图10为本发明式(I)所示化合物(E)-N-(4-(3-((2-氨基苯基)氨基)-3-氧代丙基-1-烯-1-基)苄基)-4-(5-(苯基氨基)甲基)噻唑-2-基)苯甲酰胺(HQ-5)的核磁共振碳谱图。
图11为本发明式(I)所示化合物N1-(2-氨基苯基)-N7-(4-(5-((苯基氨基)甲基)噻唑-2-基)苯基)庚二酰胺(HQ-10)的核磁共振氢谱图。
图12为本发明式(I)所示化合物N1-(2-氨基苯基)-N7-(4-(5-((苯基氨基)甲基)噻唑-2-基)苯基)庚二酰胺(HQ-10)的核磁共振碳谱图。
图13为本发明式(II)所示化合物N-(4-((2-氨基苯基)氨基甲酰基)苄基)-5-((苯基氨基)甲基)噻唑-2-甲酰胺(HQ-19)的核磁共振氢谱图。

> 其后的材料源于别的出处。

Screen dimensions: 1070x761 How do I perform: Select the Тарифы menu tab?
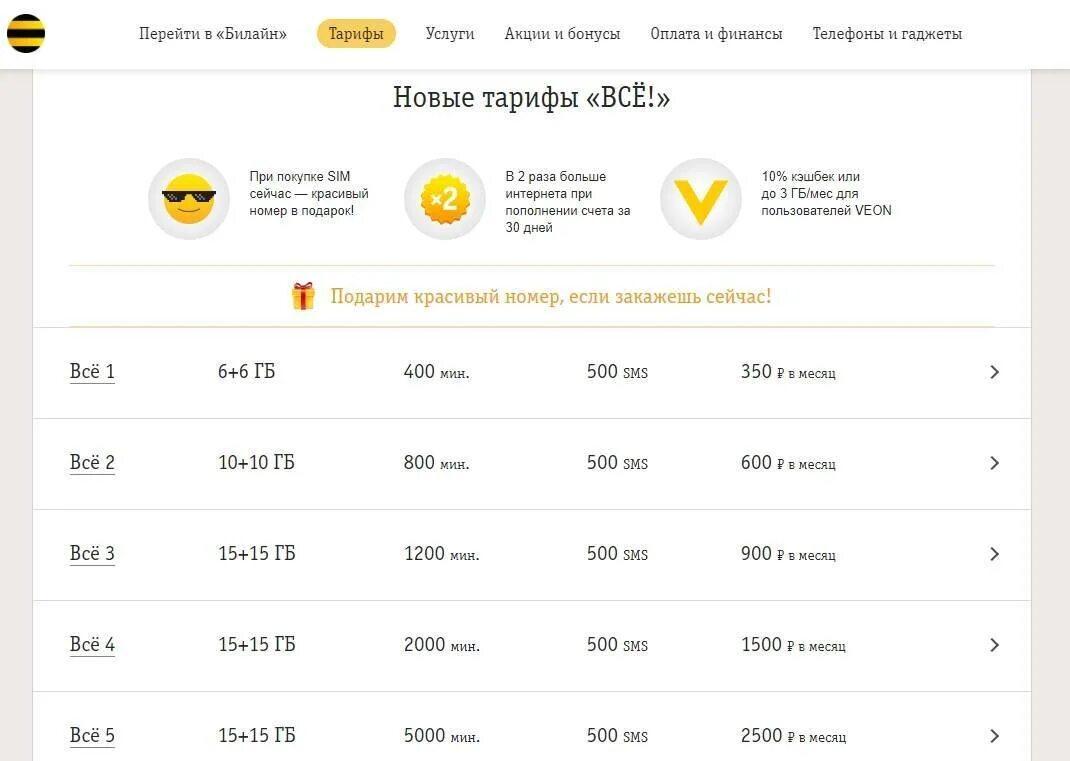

图14为本发明式(II)所示化合物N-(4-((2-氨基苯基)氨基甲酰基)苄基)-5-((苯基氨基)甲基)噻唑-2-甲酰胺(HQ-19)的核磁共振碳谱图。
图15为本发明式(II)所示化合物5-(苯氨基)甲基-N-(4-(2-丙基肼-1-羰基)苄基)噻唑-2-甲酰胺(HQ-30)的核磁共振氢谱图。
图16为本发明式(II)所示化合物5-(苯氨基)甲基-N-(4-(2-丙基肼-1-羰基)苄基)噻唑-2-甲酰胺(HQ-30)的核磁共振碳谱图。
图17为本发明式(II)所示化合物5-(苯氨基)甲基-N-(4-(2-丙基肼-1-羰基)苄基)噻唑-2-甲酰胺(HQ-30)的液相图。
图18为本发明式(II)所示化合物5-(苯氨基)甲基-N-(4-(2-丙基肼-1-羰基)苄基)噻唑-2-甲酰胺(HQ-30)的质谱图。
图19为式(I)所示化合物HQ-2以及式(II)所示化合物HQ-30对黑色素瘤细胞中PD-L1蛋白表达水平的影响,A:Western Blot检测式(I)所示化合物HQ-2以及式(II)所示化合物HQ-30对PD-L1蛋白表达水平的影响;B:式(I)所示化合物HQ-2以及式(II)所示化合物HQ-30影响PD-L1蛋白表达水平的定量化结果。*P<0.05。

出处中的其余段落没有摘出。